Musk was so incensed by the decision, which remains tied up in court, that he moved Tesla’s state of incorporation to Texas from Delaware.

Investors voting for the pay had to consider not only this Musk promise of a bold, new tomorrow, but whether he could ruin things today. He had threatened to walk away from the company, which investors feared would tank the stock.

For his part, Musk says the vote was not really about the money but getting a higher Tesla stake, it will double to nearly 30 percent, so he could have more power over the company. He said that was a pressing concern given Tesla’s future “robot army” that he suggested he did not trust anyone else to control given the possible danger to humanity.

Ahead of the vote, the Kalshi prediction market projected a 92 percent chance that shareholders would support the pay package.

The Tesla board urged shareholders to back the proposal in a message posted ahead of the meeting on the company’s website, which read: “the future of Tesla is in your hands.”

“We are at a pivotal juncture in Tesla’s history, and the proposals the Special Committee has carefully designed and the Board has put forward will help determine Tesla’s future,” the message stated. “If you believe, like us, that Elon is the CEO that can make our ambitious vision a reality, vote NOW.”

Tesla shares are up nearly 20 percent since the start of the year despite a series of dismal earnings results as the company navigates concerns related to its aging car lineup and increased competition from the likes of BYD and other Chinese electric car firms. Tesla shares, already up 80 percent in the past year, rose on news of the vote in after-hours trading but then flattened basically unchanged to $445.44.

In July, Musk admitted that he saw “a few rough quarters” ahead for Tesla, but said the outlook would improve once the company achieved “autonomy at scale in the second half of next year.”

Other issues up for a vote at the annual meeting turned out wins for Musk, too. Shareholders approved allowing Tesla to invest in one of Musk’s other ventures, xAI. They also shot down a proposal to make it easier for shareholders to sue the company by lowering the size of ownership needed to file. The current rule requires at least a 3 percent stake.

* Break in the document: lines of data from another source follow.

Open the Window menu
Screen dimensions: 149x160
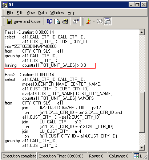coord(57,13)
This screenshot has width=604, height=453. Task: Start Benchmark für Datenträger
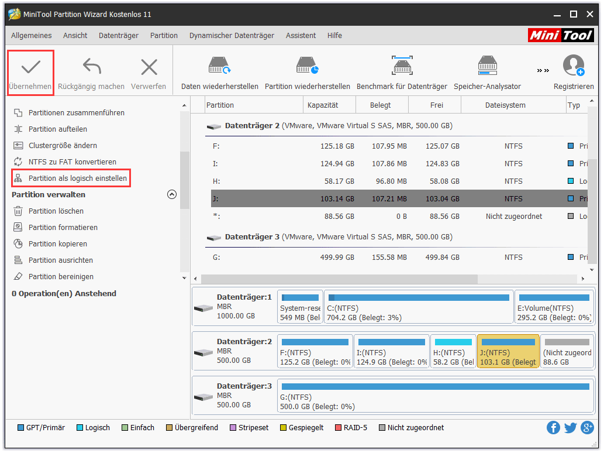(x=402, y=66)
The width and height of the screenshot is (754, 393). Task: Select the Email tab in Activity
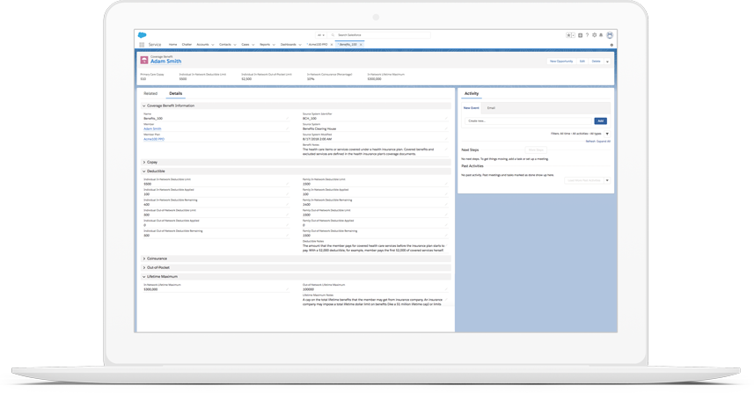[x=491, y=108]
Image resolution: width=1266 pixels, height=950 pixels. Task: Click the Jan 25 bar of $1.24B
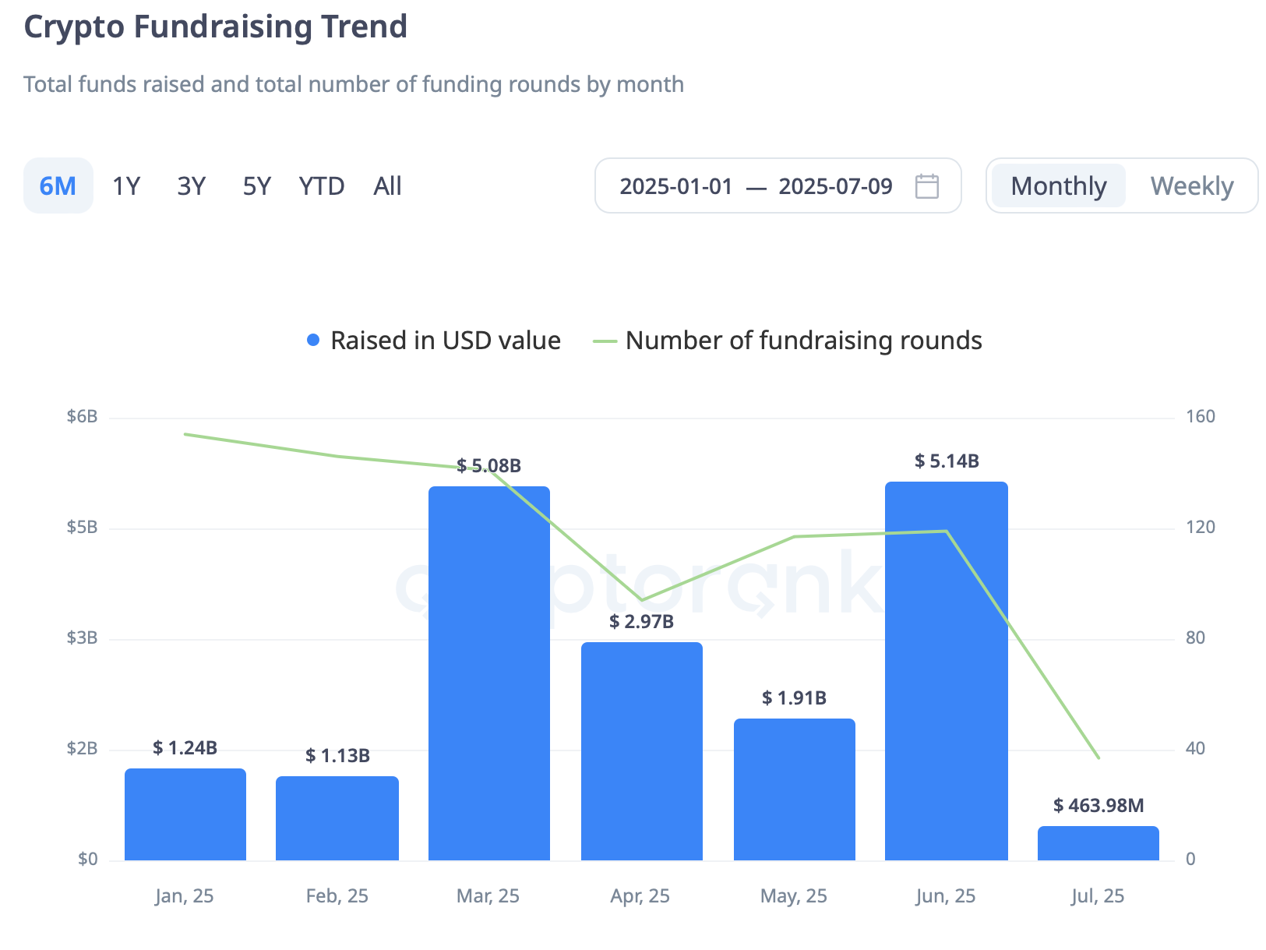[185, 814]
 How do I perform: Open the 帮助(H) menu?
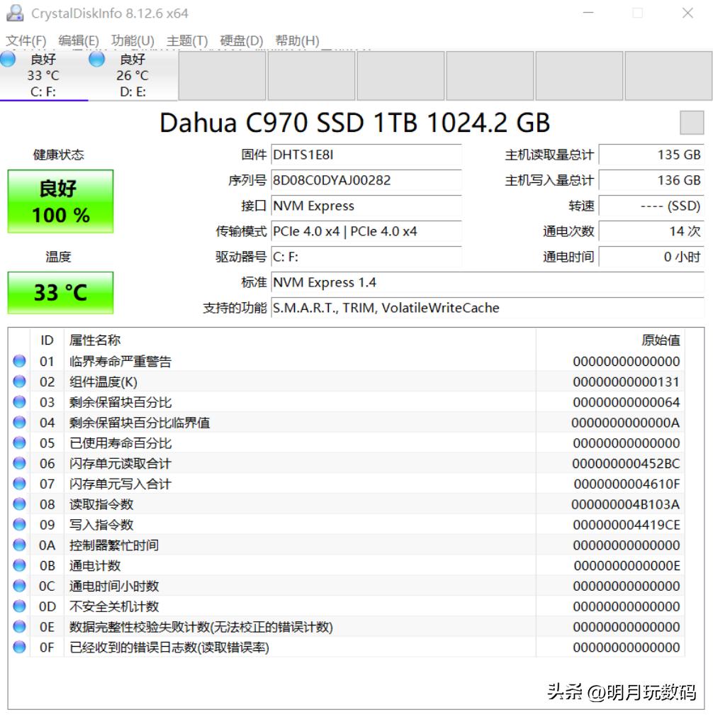click(295, 40)
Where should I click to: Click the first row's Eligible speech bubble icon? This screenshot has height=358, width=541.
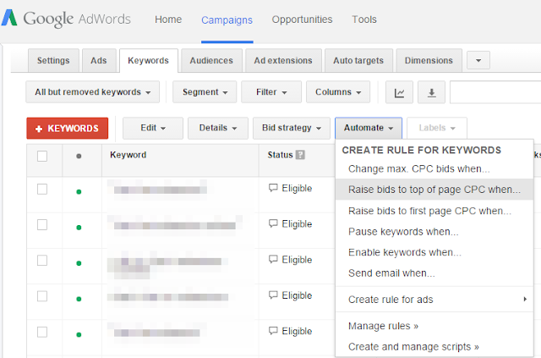pyautogui.click(x=273, y=188)
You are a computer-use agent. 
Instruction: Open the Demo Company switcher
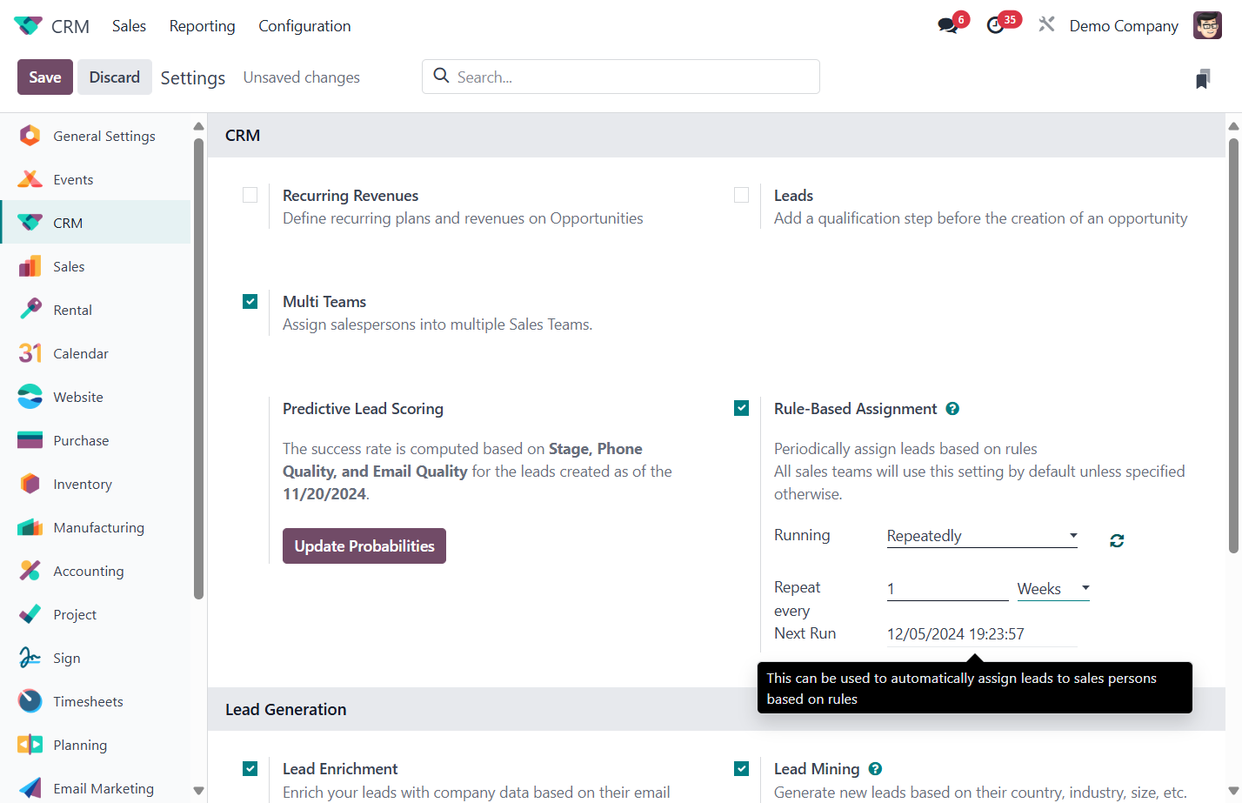(x=1124, y=26)
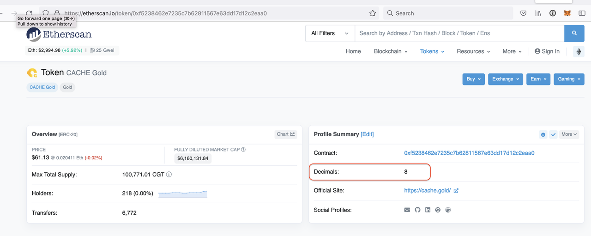This screenshot has height=236, width=591.
Task: Open the All Filters dropdown
Action: tap(330, 33)
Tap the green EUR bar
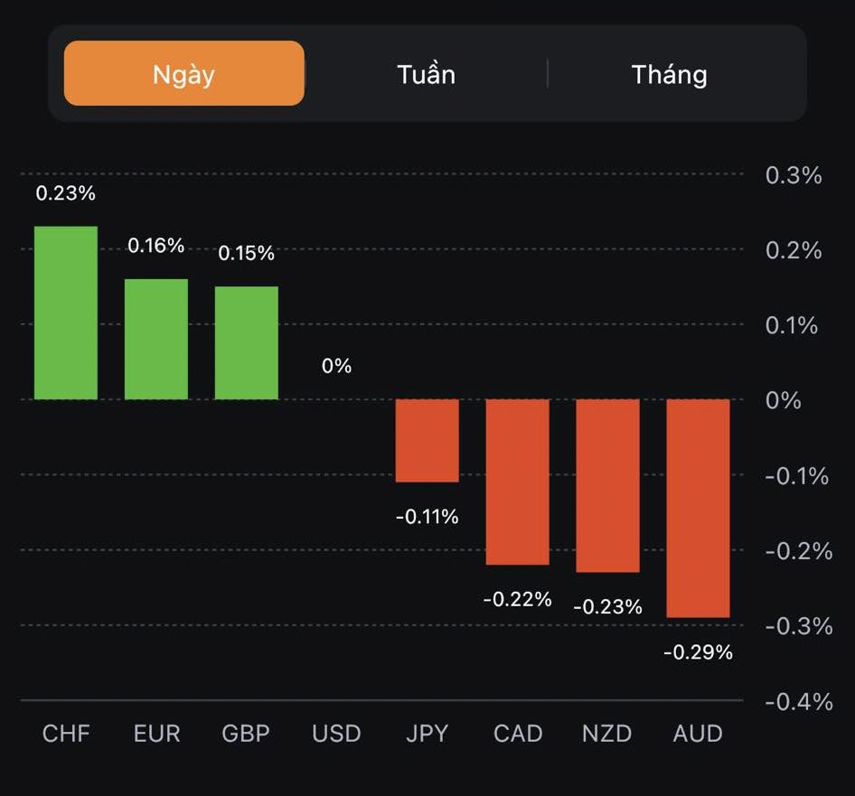 [156, 339]
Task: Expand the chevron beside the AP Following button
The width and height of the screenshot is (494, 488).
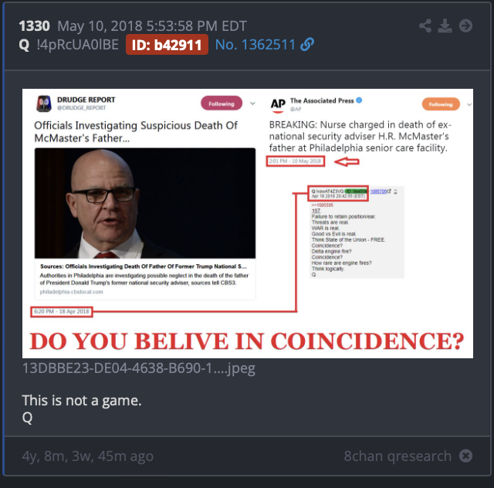Action: coord(469,104)
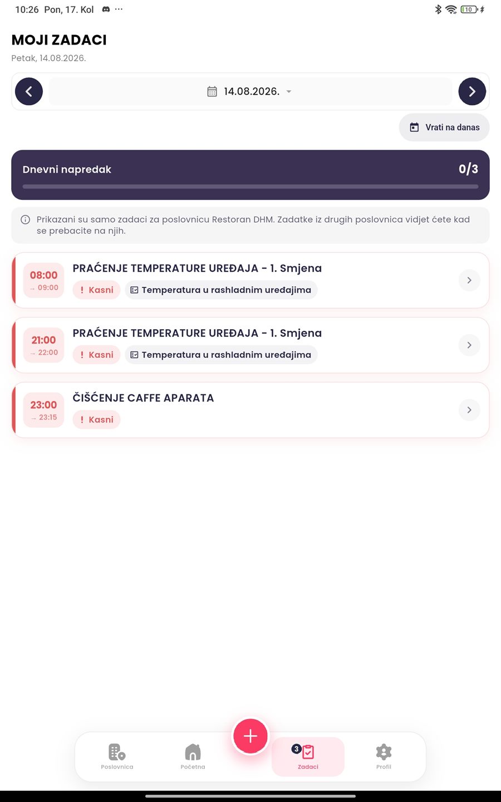
Task: Expand the 08:00 task chevron
Action: [x=469, y=280]

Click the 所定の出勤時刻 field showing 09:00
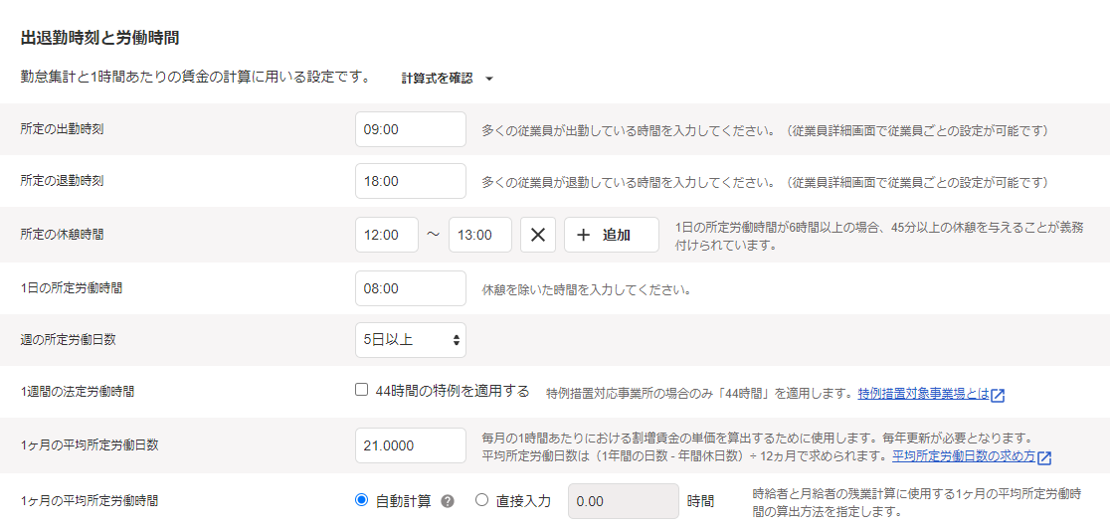410,129
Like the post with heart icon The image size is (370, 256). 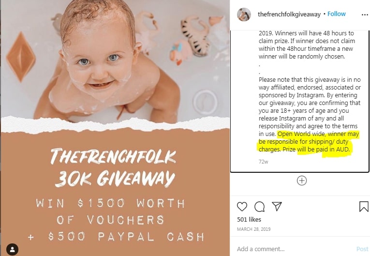[242, 207]
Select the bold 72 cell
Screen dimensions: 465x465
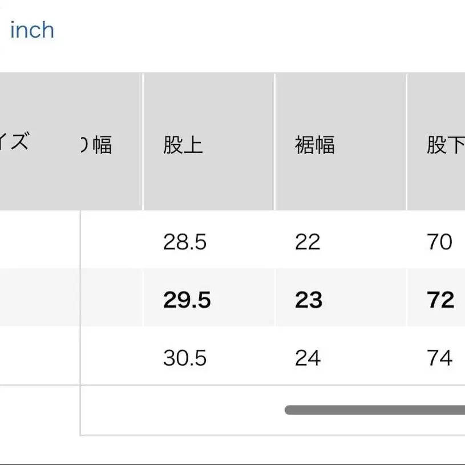click(x=440, y=300)
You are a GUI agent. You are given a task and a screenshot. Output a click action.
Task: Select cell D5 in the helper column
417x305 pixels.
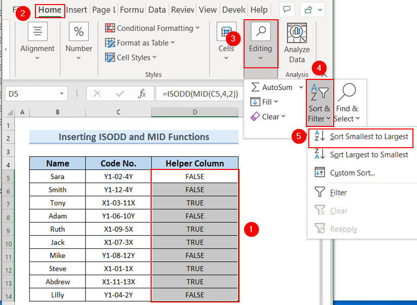(x=195, y=175)
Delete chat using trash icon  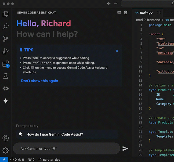tap(126, 12)
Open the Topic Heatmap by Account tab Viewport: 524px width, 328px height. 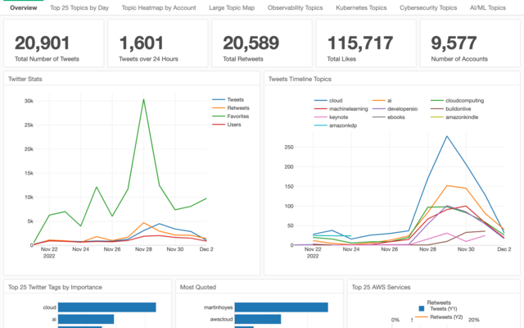160,7
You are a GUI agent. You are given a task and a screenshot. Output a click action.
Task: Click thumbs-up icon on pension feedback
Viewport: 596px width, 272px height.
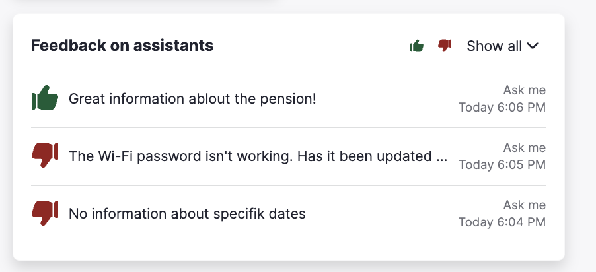(45, 98)
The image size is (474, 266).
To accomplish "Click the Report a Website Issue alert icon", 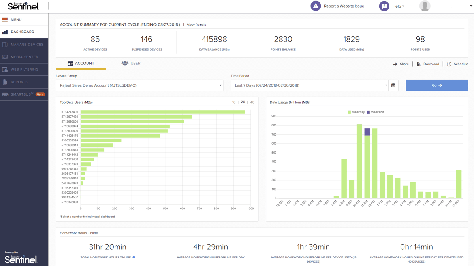I will coord(315,6).
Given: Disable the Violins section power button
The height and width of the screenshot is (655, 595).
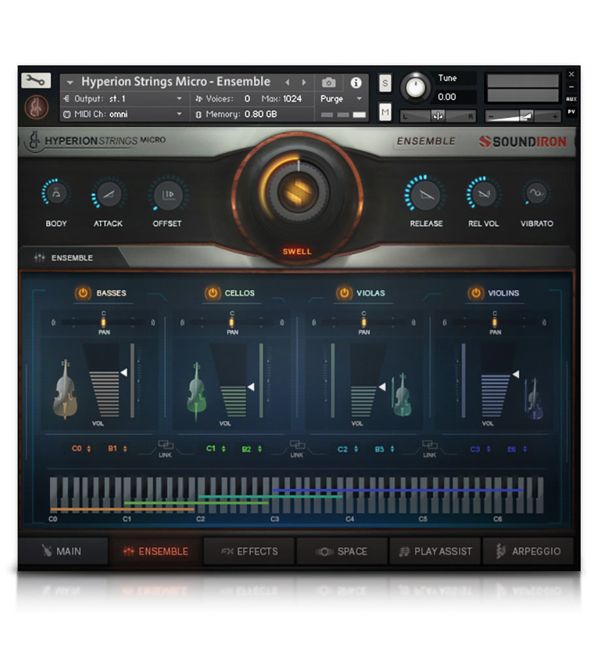Looking at the screenshot, I should (x=474, y=294).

Musk could add billions to his wealth in a few years by partly delivering these goals, according to various intermediate steps that will hand him newly created stock in the company as he nears the ultimate targets.

That could help him eventually top what is now considered America’s all-time richest man, John D. Rockefeller. The railroad titan is estimated by Guinness World Records to have been worth $630 billion, in current dollars, at his peak wealth more than 110 years ago. Musk is worth $493 billion, as estimated by Forbes magazine.

Musk’s just-approved pay package is worth almost as much as the gross domestic product of Poland, a nation of 36 million people. In fact, a World Bank table of GDP per country in 2024 shows that the $878 billion award would rank just below the Polish economy, at $915 billion. It is double the GDP of Bangladesh, a nation of 174 million people. Only 20 countries had a 2024 GDP larger than the Musk deal, according to the table.